> **INSTRUCTIONS FOR THE TASK**
Rewrite the records from their start through the line containing "pyautogui.click(x=1130, y=127)", putting "Choose" wherever "Select" appears and leaving everything else unchanged.

--- begin ---

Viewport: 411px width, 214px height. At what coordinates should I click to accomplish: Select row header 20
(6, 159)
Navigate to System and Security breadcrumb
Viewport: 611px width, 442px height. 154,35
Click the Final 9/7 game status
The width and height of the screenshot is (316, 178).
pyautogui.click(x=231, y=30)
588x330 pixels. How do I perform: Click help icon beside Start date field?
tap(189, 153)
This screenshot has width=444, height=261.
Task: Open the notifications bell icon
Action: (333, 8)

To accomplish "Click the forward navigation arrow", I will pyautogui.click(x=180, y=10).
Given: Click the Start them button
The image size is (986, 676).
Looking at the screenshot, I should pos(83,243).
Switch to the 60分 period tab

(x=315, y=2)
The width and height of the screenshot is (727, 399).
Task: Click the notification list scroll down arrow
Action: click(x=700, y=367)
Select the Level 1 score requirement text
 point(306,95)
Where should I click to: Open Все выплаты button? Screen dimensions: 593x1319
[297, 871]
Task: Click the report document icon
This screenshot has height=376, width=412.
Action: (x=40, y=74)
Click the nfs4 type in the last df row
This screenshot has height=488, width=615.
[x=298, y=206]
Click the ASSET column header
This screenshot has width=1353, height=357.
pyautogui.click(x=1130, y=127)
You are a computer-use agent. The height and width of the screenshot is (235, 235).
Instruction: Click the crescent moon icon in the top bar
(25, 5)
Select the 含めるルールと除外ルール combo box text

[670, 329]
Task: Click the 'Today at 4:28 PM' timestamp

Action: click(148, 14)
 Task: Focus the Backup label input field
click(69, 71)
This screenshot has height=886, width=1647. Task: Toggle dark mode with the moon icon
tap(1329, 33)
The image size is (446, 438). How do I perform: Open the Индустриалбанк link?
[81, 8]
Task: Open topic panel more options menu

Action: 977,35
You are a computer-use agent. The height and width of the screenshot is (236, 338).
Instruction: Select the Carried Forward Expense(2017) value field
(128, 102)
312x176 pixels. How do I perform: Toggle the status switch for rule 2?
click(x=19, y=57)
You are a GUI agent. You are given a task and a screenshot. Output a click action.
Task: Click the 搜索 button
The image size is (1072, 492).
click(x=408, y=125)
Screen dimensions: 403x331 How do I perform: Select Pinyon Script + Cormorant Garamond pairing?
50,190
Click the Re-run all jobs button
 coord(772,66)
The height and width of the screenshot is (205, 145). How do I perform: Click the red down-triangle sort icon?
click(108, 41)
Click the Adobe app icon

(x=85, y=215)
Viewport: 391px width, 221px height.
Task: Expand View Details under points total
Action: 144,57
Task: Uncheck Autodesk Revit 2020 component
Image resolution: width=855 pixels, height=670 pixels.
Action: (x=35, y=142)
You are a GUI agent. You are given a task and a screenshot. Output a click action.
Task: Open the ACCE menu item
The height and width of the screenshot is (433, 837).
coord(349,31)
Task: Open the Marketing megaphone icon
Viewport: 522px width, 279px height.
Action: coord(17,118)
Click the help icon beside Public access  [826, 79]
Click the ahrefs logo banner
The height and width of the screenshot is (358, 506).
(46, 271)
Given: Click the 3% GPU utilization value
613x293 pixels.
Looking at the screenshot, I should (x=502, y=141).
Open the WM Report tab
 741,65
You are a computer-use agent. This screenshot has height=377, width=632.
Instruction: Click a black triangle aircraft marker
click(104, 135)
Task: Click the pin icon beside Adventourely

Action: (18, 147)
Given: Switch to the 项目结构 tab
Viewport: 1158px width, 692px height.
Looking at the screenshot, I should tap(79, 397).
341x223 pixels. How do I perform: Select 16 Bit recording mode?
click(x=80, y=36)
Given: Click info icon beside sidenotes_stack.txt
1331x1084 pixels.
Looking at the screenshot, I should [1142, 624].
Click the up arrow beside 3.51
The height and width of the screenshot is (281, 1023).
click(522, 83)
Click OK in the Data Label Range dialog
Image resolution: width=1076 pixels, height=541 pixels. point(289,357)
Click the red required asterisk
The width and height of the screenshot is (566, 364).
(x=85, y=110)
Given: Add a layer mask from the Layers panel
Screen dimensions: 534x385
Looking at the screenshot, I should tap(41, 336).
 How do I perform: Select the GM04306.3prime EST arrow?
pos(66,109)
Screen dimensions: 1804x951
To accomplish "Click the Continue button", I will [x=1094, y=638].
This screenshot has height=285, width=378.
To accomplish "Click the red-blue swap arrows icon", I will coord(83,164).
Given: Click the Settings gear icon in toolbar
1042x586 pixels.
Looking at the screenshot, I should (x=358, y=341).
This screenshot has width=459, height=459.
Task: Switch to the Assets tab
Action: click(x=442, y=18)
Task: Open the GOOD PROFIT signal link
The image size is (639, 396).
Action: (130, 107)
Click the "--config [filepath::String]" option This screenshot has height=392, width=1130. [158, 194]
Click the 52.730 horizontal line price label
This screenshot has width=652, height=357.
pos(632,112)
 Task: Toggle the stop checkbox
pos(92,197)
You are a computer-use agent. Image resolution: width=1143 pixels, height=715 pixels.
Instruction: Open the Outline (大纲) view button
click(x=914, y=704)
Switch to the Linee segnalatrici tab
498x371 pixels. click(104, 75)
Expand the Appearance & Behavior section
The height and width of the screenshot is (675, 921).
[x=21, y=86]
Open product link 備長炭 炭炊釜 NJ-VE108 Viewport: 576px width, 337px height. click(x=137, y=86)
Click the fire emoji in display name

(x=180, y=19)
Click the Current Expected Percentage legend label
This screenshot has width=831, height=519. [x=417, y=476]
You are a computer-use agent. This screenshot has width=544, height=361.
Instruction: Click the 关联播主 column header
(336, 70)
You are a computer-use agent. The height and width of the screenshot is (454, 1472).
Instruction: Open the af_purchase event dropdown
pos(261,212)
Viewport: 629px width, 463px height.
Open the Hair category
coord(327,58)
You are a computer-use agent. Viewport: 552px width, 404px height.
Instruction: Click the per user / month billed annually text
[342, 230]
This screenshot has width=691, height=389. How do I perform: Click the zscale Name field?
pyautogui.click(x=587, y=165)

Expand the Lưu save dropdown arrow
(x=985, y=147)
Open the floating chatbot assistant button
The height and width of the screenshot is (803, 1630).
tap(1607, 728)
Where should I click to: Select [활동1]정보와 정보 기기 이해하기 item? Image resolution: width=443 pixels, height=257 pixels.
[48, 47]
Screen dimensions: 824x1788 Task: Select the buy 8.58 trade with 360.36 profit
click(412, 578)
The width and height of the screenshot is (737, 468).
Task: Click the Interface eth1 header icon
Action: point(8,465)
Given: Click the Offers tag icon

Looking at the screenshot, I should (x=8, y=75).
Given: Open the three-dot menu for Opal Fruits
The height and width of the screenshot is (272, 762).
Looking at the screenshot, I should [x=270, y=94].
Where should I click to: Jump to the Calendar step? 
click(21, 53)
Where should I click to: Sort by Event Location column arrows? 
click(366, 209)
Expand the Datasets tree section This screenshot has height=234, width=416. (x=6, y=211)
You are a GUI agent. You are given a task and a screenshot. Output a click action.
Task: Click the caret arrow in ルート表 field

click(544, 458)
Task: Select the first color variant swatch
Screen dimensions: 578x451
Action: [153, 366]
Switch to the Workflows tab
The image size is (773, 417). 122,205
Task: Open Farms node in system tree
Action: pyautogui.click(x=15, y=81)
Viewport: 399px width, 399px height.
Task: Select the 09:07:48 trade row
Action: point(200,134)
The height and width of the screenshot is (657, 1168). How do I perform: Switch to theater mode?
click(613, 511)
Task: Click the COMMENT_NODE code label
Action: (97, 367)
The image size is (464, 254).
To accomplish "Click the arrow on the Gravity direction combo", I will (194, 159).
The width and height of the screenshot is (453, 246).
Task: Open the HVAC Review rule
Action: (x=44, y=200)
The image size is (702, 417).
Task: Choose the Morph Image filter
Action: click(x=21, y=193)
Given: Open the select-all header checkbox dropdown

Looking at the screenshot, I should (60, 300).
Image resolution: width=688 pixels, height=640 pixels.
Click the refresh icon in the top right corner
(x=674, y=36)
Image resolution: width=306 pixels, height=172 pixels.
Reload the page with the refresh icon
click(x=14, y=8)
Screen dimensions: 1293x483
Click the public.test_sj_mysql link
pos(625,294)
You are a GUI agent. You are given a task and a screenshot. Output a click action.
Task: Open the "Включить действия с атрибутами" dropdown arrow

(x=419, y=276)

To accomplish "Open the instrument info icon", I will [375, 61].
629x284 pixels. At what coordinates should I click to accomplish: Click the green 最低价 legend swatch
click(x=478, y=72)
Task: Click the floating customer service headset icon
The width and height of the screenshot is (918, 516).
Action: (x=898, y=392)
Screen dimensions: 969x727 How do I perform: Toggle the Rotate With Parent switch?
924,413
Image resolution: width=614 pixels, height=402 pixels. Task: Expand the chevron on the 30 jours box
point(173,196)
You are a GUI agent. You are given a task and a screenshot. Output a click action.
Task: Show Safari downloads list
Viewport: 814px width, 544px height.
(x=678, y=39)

--- end ---

> **OUTPUT FOR THIS EXERCISE**
Viewport: 411px width, 214px height. At what coordinates should I click to accomplish: Choose row header 20
(6, 159)
Navigate to System and Security breadcrumb
Viewport: 611px width, 442px height. 154,35
Click the Final 9/7 game status
The width and height of the screenshot is (316, 178).
pyautogui.click(x=231, y=30)
588x330 pixels. How do I perform: Click help icon beside Start date field?
tap(189, 153)
This screenshot has width=444, height=261.
Task: Open the notifications bell icon
Action: (333, 8)

To accomplish "Click the forward navigation arrow", I will pyautogui.click(x=180, y=10).
Given: Click the Start them button
The image size is (986, 676).
Looking at the screenshot, I should pos(83,243).
Switch to the 60分 period tab

(x=315, y=2)
The width and height of the screenshot is (727, 399).
Task: Click the notification list scroll down arrow
Action: click(x=700, y=367)
Choose the Level 1 score requirement text
 point(306,95)
Where should I click to: Open Все выплаты button? Screen dimensions: 593x1319
[297, 871]
Task: Click the report document icon
This screenshot has height=376, width=412.
Action: (x=40, y=74)
Click the nfs4 type in the last df row
This screenshot has height=488, width=615.
[x=298, y=206]
Click the ASSET column header
This screenshot has width=1353, height=357.
pyautogui.click(x=1130, y=127)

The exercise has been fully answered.